▶ Problem to solve: Repeat the material exactly, every line of it.

######

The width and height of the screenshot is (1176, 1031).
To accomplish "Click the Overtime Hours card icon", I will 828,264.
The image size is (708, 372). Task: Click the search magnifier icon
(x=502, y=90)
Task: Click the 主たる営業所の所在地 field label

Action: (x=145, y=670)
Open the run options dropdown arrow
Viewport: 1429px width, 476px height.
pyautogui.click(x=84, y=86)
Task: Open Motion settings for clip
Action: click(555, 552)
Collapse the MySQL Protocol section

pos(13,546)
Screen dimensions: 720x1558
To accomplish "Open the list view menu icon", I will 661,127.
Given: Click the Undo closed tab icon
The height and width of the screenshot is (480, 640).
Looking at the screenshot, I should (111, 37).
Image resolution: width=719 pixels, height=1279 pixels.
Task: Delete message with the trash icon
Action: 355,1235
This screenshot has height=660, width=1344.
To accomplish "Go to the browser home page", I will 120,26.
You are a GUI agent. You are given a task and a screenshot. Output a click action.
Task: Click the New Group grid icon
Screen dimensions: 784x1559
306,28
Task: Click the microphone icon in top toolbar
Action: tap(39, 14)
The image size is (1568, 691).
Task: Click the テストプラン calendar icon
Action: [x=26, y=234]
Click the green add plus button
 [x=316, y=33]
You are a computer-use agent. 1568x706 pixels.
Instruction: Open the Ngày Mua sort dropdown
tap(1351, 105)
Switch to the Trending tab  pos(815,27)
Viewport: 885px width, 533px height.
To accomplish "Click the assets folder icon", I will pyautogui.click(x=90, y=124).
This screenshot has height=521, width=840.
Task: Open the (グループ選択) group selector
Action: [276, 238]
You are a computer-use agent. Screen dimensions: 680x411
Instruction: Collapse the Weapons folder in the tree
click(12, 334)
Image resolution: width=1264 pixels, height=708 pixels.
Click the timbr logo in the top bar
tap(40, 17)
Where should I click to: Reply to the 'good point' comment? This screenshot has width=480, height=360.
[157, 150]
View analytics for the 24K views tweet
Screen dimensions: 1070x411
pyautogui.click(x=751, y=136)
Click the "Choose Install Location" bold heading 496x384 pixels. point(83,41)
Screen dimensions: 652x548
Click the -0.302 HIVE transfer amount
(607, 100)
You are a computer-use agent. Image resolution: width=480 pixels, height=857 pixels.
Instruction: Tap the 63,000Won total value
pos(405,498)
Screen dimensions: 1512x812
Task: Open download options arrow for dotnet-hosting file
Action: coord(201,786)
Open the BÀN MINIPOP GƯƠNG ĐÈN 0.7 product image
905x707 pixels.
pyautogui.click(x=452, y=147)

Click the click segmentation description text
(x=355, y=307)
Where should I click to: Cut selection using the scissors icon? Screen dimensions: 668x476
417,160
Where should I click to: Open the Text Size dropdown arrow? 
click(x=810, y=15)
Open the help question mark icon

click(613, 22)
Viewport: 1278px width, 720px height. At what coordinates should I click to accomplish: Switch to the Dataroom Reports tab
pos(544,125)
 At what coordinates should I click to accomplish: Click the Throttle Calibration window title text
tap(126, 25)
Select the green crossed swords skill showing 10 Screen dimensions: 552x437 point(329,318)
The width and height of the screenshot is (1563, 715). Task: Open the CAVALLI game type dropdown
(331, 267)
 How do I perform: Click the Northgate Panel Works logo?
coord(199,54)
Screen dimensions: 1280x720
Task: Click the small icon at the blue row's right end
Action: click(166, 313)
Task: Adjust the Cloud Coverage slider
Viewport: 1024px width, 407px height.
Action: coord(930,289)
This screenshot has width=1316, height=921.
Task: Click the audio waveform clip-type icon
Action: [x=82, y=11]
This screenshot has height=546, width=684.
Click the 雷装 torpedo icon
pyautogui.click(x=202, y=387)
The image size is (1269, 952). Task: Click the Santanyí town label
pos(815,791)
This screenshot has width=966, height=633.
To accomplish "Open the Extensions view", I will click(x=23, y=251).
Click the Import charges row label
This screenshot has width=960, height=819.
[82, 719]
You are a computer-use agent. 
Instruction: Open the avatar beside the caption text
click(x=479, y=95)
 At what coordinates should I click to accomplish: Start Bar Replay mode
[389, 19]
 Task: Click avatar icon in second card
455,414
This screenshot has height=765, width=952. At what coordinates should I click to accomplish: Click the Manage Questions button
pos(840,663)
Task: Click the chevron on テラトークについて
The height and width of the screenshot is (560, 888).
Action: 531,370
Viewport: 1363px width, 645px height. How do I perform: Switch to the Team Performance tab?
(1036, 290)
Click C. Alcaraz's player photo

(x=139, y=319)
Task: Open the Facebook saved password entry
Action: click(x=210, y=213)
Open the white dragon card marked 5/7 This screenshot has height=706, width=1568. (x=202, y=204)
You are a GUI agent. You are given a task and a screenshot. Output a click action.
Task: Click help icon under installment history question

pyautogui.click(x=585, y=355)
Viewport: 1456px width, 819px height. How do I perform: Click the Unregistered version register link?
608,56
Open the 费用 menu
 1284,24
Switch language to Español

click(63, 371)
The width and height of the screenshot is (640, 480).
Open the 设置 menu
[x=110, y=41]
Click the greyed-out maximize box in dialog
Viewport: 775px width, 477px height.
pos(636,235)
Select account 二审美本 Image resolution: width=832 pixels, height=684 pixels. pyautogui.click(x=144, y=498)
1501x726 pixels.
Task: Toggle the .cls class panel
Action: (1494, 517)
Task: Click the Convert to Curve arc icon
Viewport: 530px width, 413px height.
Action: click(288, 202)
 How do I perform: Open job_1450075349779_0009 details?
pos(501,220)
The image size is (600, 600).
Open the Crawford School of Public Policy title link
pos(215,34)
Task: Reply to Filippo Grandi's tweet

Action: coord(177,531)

######

▶ Reply:
The width and height of the screenshot is (1176, 1031).
To accomplish "Click the Overtime Hours card icon", I will 828,264.
The image size is (708, 372). Task: Click the search magnifier icon
(x=502, y=90)
Task: Click the 主たる営業所の所在地 field label

Action: (x=145, y=670)
Open the run options dropdown arrow
Viewport: 1429px width, 476px height.
pyautogui.click(x=84, y=86)
Task: Open Motion settings for clip
Action: click(555, 552)
Collapse the MySQL Protocol section

pos(13,546)
Screen dimensions: 720x1558
To accomplish "Open the list view menu icon", I will 661,127.
Given: Click the Undo closed tab icon
The height and width of the screenshot is (480, 640).
Looking at the screenshot, I should (111, 37).
Image resolution: width=719 pixels, height=1279 pixels.
Task: Delete message with the trash icon
Action: 355,1235
This screenshot has height=660, width=1344.
To accomplish "Go to the browser home page", I will 120,26.
You are a GUI agent. You are given a task and a screenshot. Output a click action.
Task: Click the New Group grid icon
Screen dimensions: 784x1559
306,28
Task: Click the microphone icon in top toolbar
Action: tap(39, 14)
The image size is (1568, 691).
Task: Click the テストプラン calendar icon
Action: [x=26, y=234]
Click the green add plus button
 [x=316, y=33]
You are a computer-use agent. 1568x706 pixels.
Instruction: Open the Ngày Mua sort dropdown
tap(1351, 105)
Switch to the Trending tab  pos(815,27)
Viewport: 885px width, 533px height.
To accomplish "Click the assets folder icon", I will pyautogui.click(x=90, y=124).
This screenshot has height=521, width=840.
Task: Open the (グループ選択) group selector
Action: [276, 238]
You are a computer-use agent. Screen dimensions: 680x411
Instruction: Collapse the Weapons folder in the tree
click(12, 334)
Image resolution: width=1264 pixels, height=708 pixels.
Click the timbr logo in the top bar
tap(40, 17)
Where should I click to: Reply to the 'good point' comment? This screenshot has width=480, height=360.
[157, 150]
View analytics for the 24K views tweet
Screen dimensions: 1070x411
pyautogui.click(x=751, y=136)
Click the "Choose Install Location" bold heading 496x384 pixels. point(83,41)
Screen dimensions: 652x548
Click the -0.302 HIVE transfer amount
(607, 100)
You are a computer-use agent. Image resolution: width=480 pixels, height=857 pixels.
Instruction: Tap the 63,000Won total value
pos(405,498)
Screen dimensions: 1512x812
Task: Open download options arrow for dotnet-hosting file
Action: coord(201,786)
Open the BÀN MINIPOP GƯƠNG ĐÈN 0.7 product image
905x707 pixels.
pyautogui.click(x=452, y=147)

Click the click segmentation description text
(x=355, y=307)
Where should I click to: Cut selection using the scissors icon? Screen dimensions: 668x476
417,160
Where should I click to: Open the Text Size dropdown arrow? 
click(x=810, y=15)
Open the help question mark icon

click(613, 22)
Viewport: 1278px width, 720px height. At what coordinates should I click to accomplish: Switch to the Dataroom Reports tab
pos(544,125)
 At what coordinates should I click to accomplish: Click the Throttle Calibration window title text
tap(126, 25)
Select the green crossed swords skill showing 10 Screen dimensions: 552x437 point(329,318)
The width and height of the screenshot is (1563, 715). Task: Open the CAVALLI game type dropdown
(331, 267)
 How do I perform: Click the Northgate Panel Works logo?
coord(199,54)
Screen dimensions: 1280x720
Task: Click the small icon at the blue row's right end
Action: click(166, 313)
Task: Adjust the Cloud Coverage slider
Viewport: 1024px width, 407px height.
Action: coord(930,289)
This screenshot has width=1316, height=921.
Task: Click the audio waveform clip-type icon
Action: [x=82, y=11]
This screenshot has height=546, width=684.
Click the 雷装 torpedo icon
pyautogui.click(x=202, y=387)
The image size is (1269, 952). Task: Click the Santanyí town label
pos(815,791)
This screenshot has width=966, height=633.
To accomplish "Open the Extensions view", I will click(x=23, y=251).
Click the Import charges row label
This screenshot has width=960, height=819.
[82, 719]
You are a computer-use agent. 
Instruction: Open the avatar beside the caption text
click(x=479, y=95)
 At what coordinates should I click to accomplish: Start Bar Replay mode
[389, 19]
 Task: Click avatar icon in second card
455,414
This screenshot has height=765, width=952. At what coordinates should I click to accomplish: Click the Manage Questions button
pos(840,663)
Task: Click the chevron on テラトークについて
The height and width of the screenshot is (560, 888).
Action: 531,370
Viewport: 1363px width, 645px height. How do I perform: Switch to the Team Performance tab?
(1036, 290)
Click C. Alcaraz's player photo

(x=139, y=319)
Task: Open the Facebook saved password entry
Action: click(x=210, y=213)
Open the white dragon card marked 5/7 This screenshot has height=706, width=1568. (x=202, y=204)
You are a GUI agent. You are given a task and a screenshot. Output a click action.
Task: Click help icon under installment history question

pyautogui.click(x=585, y=355)
Viewport: 1456px width, 819px height. How do I perform: Click the Unregistered version register link?
608,56
Open the 费用 menu
 1284,24
Switch language to Español

click(63, 371)
The width and height of the screenshot is (640, 480).
Open the 设置 menu
[x=110, y=41]
Click the greyed-out maximize box in dialog
Viewport: 775px width, 477px height.
pos(636,235)
Select account 二审美本 Image resolution: width=832 pixels, height=684 pixels. pyautogui.click(x=144, y=498)
1501x726 pixels.
Task: Toggle the .cls class panel
Action: (1494, 517)
Task: Click the Convert to Curve arc icon
Viewport: 530px width, 413px height.
Action: click(288, 202)
 How do I perform: Open job_1450075349779_0009 details?
pos(501,220)
The image size is (600, 600).
Open the Crawford School of Public Policy title link
pos(215,34)
Task: Reply to Filippo Grandi's tweet

Action: coord(177,531)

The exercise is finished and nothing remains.